David Luckes MBE

Personal information
- Born: 24 April 1969 (age 57) Newport, Monmouthshire, Wales

Sport
- Sport: Field hockey
- Position: Goalkeeper

Senior career
- Years: Team / Caps / Goals
- 1987–1999: East Grinstead / - / -
- 1999–2002: Surbiton / - / -

National team
- Years: Team / Caps / Goals
- 1989–2000: GB & England / 125 / -

Medal record
Men's field hockey
Representing England
Commonwealth Games
| Bronze medal – third place | 1998 Kuala Lumpur | Team |
European Championship
| Bronze medal – third place | 1995 Dublin | Team |
| Bronze medal – third place | 1999 Padua | Team |

= David Luckes =

British field hockey player (born 1969)

David James Luckes (born 24 April 1969) is a male former field hockey goalkeeper, who competed at three Olympic Games.Children:Lily Luckes, George Luckes, William Luckes, Aurèle Jago Luckes

== Biography ==
Luckes born in Newport and raised in Bridgwater, Somerset, was educated at Millfield and studied at Sussex University. He played club hockey for East Grinstead in the Men's England Hockey League from 1987, replacing Ian Taylor as the club's goalkeeper and was soon capped for the England U21 team.
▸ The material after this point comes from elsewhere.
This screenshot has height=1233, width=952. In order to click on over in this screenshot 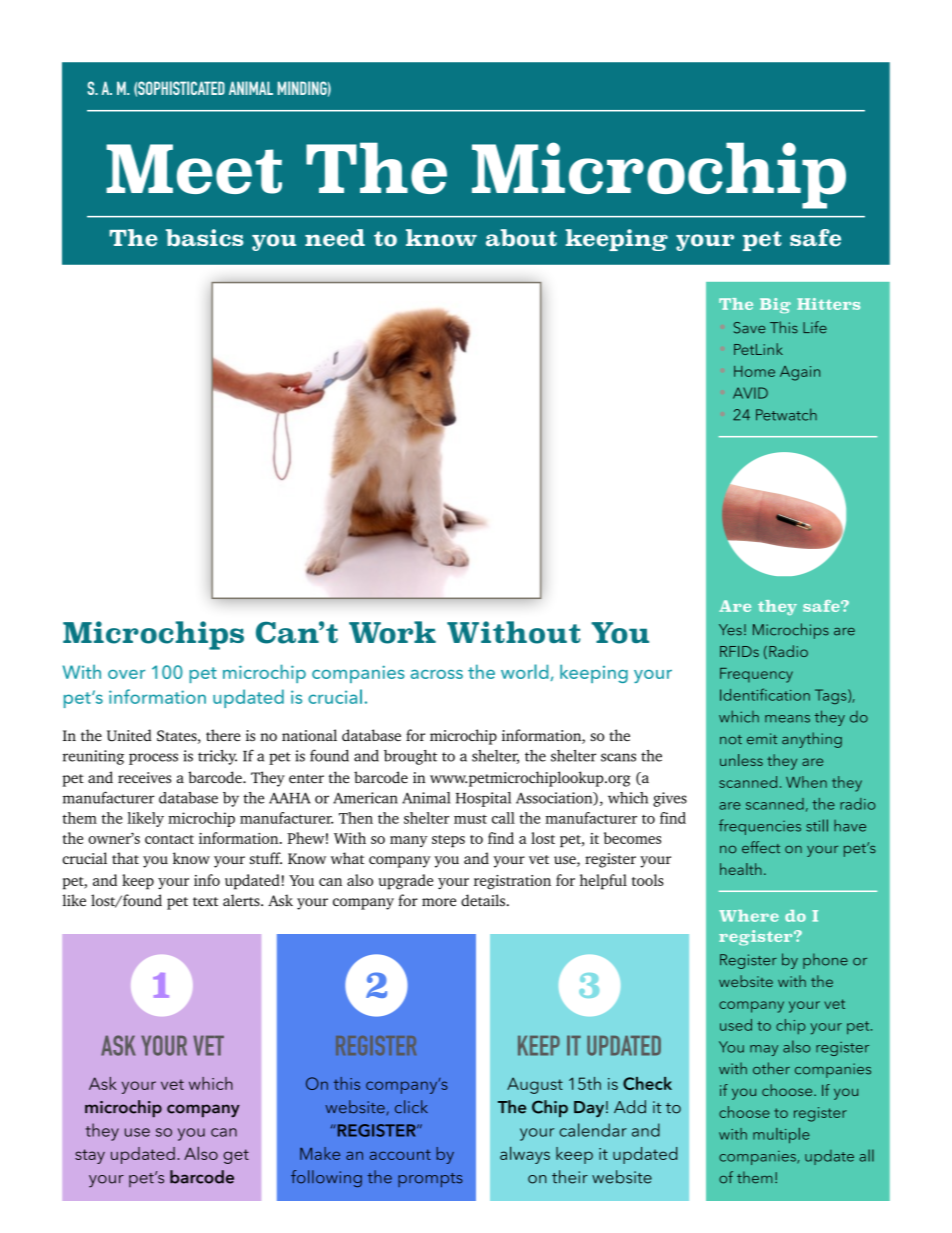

He made his England debut in 1989 and Great Britain debut during the June 1990 BMW Trophy tournament in Amsterdam. At the 1992 Olympic Games in Barcelona and the 1996 Olympics in Atlanta, he represented Great Britain at his first and second Olympics. He also played in the 1994 Men's Hockey World Cup and represented England and won a bronze medal in the men's hockey, at the 1998 Commonwealth Games in Kuala Lumpur and participated in the 1998 Men's Hockey World Cup.

After 12 years at East Grinstead he left to join Surbiton for the 1999/2000 season and it was at Surbtion that he made his final Olympic appearances in 2000.

He earned 125 caps for England and GB between 1989 and 2000. Towards the end of his career, he also played cricket to a high level.

He wrote the initial feasibility study for the UK 2012 Olympic bid and was in charge of Sport Competition for London Organising Committee. Formerly Director of Sport for International Hockey Federation in Switzerland, he is now associate director for Summer Olympic Sports and IF Relations at the International Olympic Committee.